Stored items
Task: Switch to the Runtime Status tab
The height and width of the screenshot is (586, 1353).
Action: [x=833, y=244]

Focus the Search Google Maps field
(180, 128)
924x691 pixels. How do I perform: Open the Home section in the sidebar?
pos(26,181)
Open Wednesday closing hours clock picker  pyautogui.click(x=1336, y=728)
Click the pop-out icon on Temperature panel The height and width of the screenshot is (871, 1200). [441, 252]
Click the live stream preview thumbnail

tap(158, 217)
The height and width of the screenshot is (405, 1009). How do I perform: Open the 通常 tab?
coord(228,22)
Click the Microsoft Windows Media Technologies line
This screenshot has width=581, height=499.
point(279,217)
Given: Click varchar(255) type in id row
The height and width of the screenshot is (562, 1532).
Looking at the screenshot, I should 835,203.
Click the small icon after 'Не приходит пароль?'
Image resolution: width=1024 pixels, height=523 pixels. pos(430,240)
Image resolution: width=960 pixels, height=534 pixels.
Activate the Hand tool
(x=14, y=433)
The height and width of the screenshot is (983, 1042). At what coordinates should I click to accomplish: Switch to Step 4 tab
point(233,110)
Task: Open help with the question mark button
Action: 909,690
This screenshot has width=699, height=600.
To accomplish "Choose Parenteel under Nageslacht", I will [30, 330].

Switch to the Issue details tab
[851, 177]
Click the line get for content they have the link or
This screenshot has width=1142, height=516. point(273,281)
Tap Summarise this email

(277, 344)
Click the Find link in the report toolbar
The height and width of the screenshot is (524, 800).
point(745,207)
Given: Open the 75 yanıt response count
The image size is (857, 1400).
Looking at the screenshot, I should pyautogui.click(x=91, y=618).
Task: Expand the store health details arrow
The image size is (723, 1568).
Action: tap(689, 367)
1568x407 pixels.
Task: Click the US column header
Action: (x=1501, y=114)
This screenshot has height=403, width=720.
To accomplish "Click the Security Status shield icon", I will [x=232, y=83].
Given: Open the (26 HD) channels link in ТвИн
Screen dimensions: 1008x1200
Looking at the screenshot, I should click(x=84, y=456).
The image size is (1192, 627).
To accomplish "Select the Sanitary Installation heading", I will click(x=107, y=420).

_YOUR OBJECTIVE_: Starting with the first line of the data above, copy each line exactly until you reach the line with "Given: Click varchar(255) type in id row"; include that line as well.

_SOLUTION TO THIS PROBLEM_:
Task: Switch to the Runtime Status tab
The height and width of the screenshot is (586, 1353).
Action: [x=833, y=244]

Focus the Search Google Maps field
(180, 128)
924x691 pixels. How do I perform: Open the Home section in the sidebar?
pos(26,181)
Open Wednesday closing hours clock picker  pyautogui.click(x=1336, y=728)
Click the pop-out icon on Temperature panel The height and width of the screenshot is (871, 1200). [441, 252]
Click the live stream preview thumbnail

tap(158, 217)
The height and width of the screenshot is (405, 1009). How do I perform: Open the 通常 tab?
coord(228,22)
Click the Microsoft Windows Media Technologies line
This screenshot has width=581, height=499.
point(279,217)
Given: Click varchar(255) type in id row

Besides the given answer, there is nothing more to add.